So finally the dam has broken and we have a new substantial national contender in High Street banking with the Co-operative winning the prize of 600-plus Lloyds TSB branches.
Or do we?
To paraphrase, this is only the start of the beginning for the “new” bank and not yet the beginning of the end. Reports suggest that the Co-operative Bank has had to do some heavy lifting to convince the regulators that it can accommodate a rapid expansion
in branches and customers. Now it has to do the difficult work of merging together people, back offices, products and customer-bases in order to make its new presence on the High Street a success.
And there are some obvious IT hurdles coming up fast too.
Firstly, how to untangle the newly acquired branches from the Lloyds infrastructure and plug them into the Co-operative Bank platforms and systems. Don’t underestimate the scale of this challenge especially when it appears other new contender banks like
Tesco Bank have found their ambitions held back by the tricky problems of integrating and migrating legacy systems.

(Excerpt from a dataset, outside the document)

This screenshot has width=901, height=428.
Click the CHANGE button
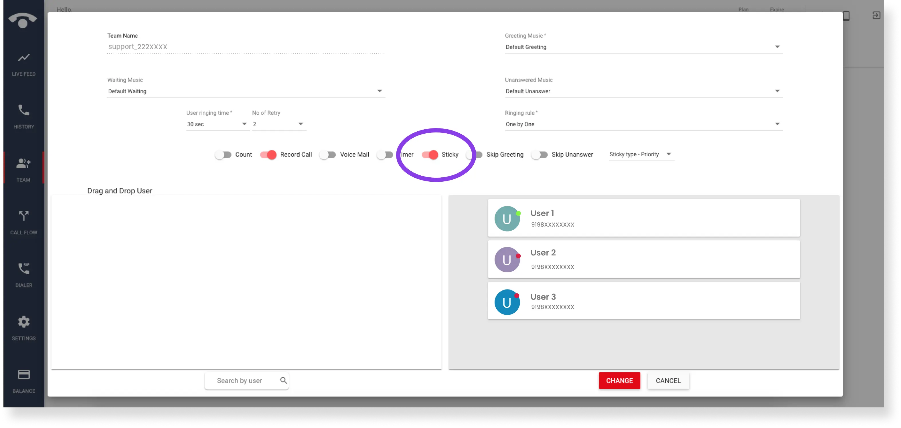619,380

Secondly, how can the new bank’s information management systems especially around customer relationship management help it meet expectations for a fresh force in current account banking? Focusing on branch rebranding and soft touches – water bowls for customer’s
pet dogs and public loos are the mantra of new customer friendly banks it seems – are a natural priority but customers have complex multichannel relationships with their banks and it is this that defines how we rate our banking customer experience. In fact
it is failing to get this right that’s annoying customers today as much, if not more, than whether there’s a branch on my street corner.
Both these challenges make a case for the Co-operative Bank to be innovative in its IT strategy. A wrap and renew approach to bring together and re-vitalise the branch and back office systems seems an obvious route to take. The bringing back to life of the
TSB brand could be a matter of simply wrapping an agile technology around the existing Lloyds systems to apply branding, user experience consistency and new functionality at a much cheaper price point that updating the core software. This wrapper of agility
would also ease the migration of the underlying systems to the Co-operative Bank infrastructure over the course of the transition.

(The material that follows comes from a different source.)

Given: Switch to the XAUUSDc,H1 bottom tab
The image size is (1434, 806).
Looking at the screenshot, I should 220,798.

What makes an even stronger case for a BPM built for change approach is that the Co-operative Bank would have the tools to make a customer banking experience that’s unique to the bank. No identikit ‘Big software’ stack banking apps but an approach to bank
customer service that’s personalised, dynamic and customer centric.
I wish the Co-operative Bank well with its transformation into a national retail banking force – I am sure they will succeed. Clearly this deal should be a milestone for change in the banking industry. But the measure of this will be whether a branch sell-off
demanded by policy makers delivers real value for current account holders across multiple channels.